# GuZoo



## azyrios (Feb 2, 2009)

In alberta there is a family run Zoo referred to as a "roadside zoo".

The zoo is in horrific condition and the Alberta government refuses to do anything about it. The zoo allows uncontrolled breeding of all it's small animals including hedgehogs and does not provide proper nutrition, enrichment, care, enclosures or safety for their animals.

On the site explains the zoo and the crusade against it. It contains an e-mail received by a hedgehog owner about the state of the hedgehog exhibit.

It royal pissed me off that something like this can happen.

http://www.theguzoo.com/main_page.html


----------



## hedgieluver (Feb 18, 2009)

sum 1 call the ASPCA!!!!!!!!!!!!!!!!!!!!!!! y we otta!! that is just wrong ( :twisted: pic of lady runnin it) pics of us  :x   :x  :shock: :roll: :evil: !!!!! seriously, theres no benifit, its just hurtin the animals


----------



## Lilly101 (Sep 1, 2008)

This place needs to be shut down!! :shock: And when they do the should put the owner in a tiny cage,with dirty water, no baths, and just let her sit there in her own filth with no baths and make her stay there for a long time!!!! :evil: If I were to go there I think I would have to buy every animal I could. the poor things.  And the aspca saids they can't do anything ya OK. I wonder if they've ever been there before. :evil:


----------



## jabment (Nov 14, 2008)

Well isn't this place in Canada? I thought the ASPCA was an American based group. Someone would probably need to contact a Canadian based group that holds the same beliefs and power. Maybe I misread the Guzu site. I agree though, something should most definitely be done, that website made me want to throw up and cry. I wonder how they even got a hold of those animals, I feel like you should have to pass some sort of quality inspection to get a lion or other animal of that magnitude.


----------



## M_Canadian (Feb 22, 2009)

Yes the Zoo is in Canada and we have the SPCA here, and You should really call and report them. I am sire that it would not be ther first report.


----------



## azyrios (Feb 2, 2009)

NOTE: I am not an expert on any of this, and i am more than likely wrong, i am jsut relaying the information i read on that website as if it was true (which it may not be)

That is correct, as far as i know the ASPCA is an American group and has no jurisdiction in canada, while the SPCA does. I am not sure as to the extend of their power tho. I am sure they were part of the process of the Alberta government extending the time periods for change.

CAZA is the governing body for zoos in Canada. I am not sure what you have to have in order to obtain a "zoo" status, but they have been receiving it for years while in that condition. In order to operate as a Zoo you do not have to be accredited by CAZA, but CAZA zoo's receive government funding (i believe).

MANY MANY MANY Zoos in Canada are not licensed under CAZA as they do not meet the requirements.

In order to be accredited you need to follow these CAZA standard:


* Realize that I have moral responsibilities not only to my professional associates, my fellow employees, and the public, but also to the animals under my care.
* Display the highest integrity, the best judgement or ethics possible, and use my professional skills to the best interests of all.
* Deal fairly with members in the dissemination of professional information and advice.

◆ Work order 1
For each statement, say whether it agrees with the GuZoo thread, answering yes or no and quoting the words that decide it. (a) A zoo must be accredited by CAZA in order to operate. (b) The zoo under discussion is in Alberta. (c) Many zoos in Canada are not licensed under CAZA.
◆ Work order 2
In the GuZoo thread, one reply says a Canadian-based group would need to be contacted instead of the ASPCA. Using only the thread, explain why in one to three sentences.
◆ Work order 3
Reproduce the part of the GuZoo thread that starts at "In order to be" and ends at "information and advice.".

◆ Material shown
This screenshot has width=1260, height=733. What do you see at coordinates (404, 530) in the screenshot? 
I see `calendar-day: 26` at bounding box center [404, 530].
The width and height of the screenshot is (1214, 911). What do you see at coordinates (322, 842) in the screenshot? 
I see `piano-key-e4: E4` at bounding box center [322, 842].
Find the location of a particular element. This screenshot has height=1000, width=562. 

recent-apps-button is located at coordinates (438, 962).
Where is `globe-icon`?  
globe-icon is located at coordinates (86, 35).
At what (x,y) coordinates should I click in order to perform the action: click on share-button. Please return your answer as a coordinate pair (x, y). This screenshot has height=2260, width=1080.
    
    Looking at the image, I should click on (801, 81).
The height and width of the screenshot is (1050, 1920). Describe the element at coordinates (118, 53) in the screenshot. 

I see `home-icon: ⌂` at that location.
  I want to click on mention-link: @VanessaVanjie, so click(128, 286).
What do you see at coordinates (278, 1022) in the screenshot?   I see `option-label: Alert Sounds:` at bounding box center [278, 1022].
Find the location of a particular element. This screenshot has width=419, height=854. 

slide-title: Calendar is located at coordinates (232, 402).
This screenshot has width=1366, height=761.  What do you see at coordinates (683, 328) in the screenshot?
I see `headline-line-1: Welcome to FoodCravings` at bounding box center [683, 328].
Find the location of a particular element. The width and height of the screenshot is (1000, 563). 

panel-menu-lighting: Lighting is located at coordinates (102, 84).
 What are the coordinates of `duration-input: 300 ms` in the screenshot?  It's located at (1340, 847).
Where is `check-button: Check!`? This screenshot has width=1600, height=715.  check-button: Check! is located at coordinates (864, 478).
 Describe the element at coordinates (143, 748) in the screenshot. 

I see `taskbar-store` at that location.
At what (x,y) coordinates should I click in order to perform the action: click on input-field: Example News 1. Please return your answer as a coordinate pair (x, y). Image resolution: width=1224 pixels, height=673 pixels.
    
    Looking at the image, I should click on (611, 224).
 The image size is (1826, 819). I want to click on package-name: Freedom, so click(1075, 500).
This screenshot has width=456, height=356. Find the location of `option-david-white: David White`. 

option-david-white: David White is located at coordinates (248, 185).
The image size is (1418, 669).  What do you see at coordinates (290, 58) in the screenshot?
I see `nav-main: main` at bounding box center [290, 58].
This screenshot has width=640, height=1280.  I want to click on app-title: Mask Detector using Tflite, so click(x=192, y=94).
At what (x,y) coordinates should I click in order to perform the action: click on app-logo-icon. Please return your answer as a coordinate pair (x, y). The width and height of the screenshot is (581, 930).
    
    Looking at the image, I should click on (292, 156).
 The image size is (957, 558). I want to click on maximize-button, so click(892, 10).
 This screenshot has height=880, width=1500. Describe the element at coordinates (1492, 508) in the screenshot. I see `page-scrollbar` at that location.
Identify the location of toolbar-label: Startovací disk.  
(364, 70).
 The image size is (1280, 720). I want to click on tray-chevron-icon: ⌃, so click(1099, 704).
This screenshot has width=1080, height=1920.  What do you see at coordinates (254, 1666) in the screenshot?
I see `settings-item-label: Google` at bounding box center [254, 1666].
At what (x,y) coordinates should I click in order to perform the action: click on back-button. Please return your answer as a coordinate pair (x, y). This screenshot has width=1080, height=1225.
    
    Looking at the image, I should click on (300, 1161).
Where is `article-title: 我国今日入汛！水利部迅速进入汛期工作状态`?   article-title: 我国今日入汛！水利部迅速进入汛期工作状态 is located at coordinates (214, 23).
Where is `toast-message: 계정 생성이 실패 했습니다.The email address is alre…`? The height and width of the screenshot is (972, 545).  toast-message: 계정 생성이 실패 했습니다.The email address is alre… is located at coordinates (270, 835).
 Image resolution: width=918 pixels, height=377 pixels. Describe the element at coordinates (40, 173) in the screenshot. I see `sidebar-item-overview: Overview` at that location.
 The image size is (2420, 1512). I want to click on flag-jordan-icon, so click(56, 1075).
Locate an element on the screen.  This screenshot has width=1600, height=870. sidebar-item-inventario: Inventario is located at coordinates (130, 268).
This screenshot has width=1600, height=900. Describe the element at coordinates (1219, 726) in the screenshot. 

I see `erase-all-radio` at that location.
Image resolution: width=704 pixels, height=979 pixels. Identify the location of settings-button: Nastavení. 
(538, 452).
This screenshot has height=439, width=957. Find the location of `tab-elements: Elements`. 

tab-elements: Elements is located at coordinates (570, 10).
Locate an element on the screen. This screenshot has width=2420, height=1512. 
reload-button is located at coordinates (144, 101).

◆ Expected answer 1
(a) No: "In order to operate as a Zoo you do not have to be accredited by CAZA"
(b) Yes: "In alberta there is a family run Zoo referred to as a "roadside zoo"."
(c) Yes: "MANY MANY MANY Zoos in Canada are not licensed under CAZA as they do not meet the requirements."

◆ Expected answer 2
The zoo is in Canada, and the ASPCA is an American-based group. A later reply confirms that the ASPCA has no jurisdiction in Canada, while the SPCA does.

◆ Expected answer 3
In order to be accredited you need to follow these CAZA standard:


* Realize that I have moral responsibilities not only to my professional associates, my fellow employees, and the public, but also to the animals under my care.
* Display the highest integrity, the best judgement or ethics possible, and use my professional skills to the best interests of all.
* Deal fairly with members in the dissemination of professional information and advice.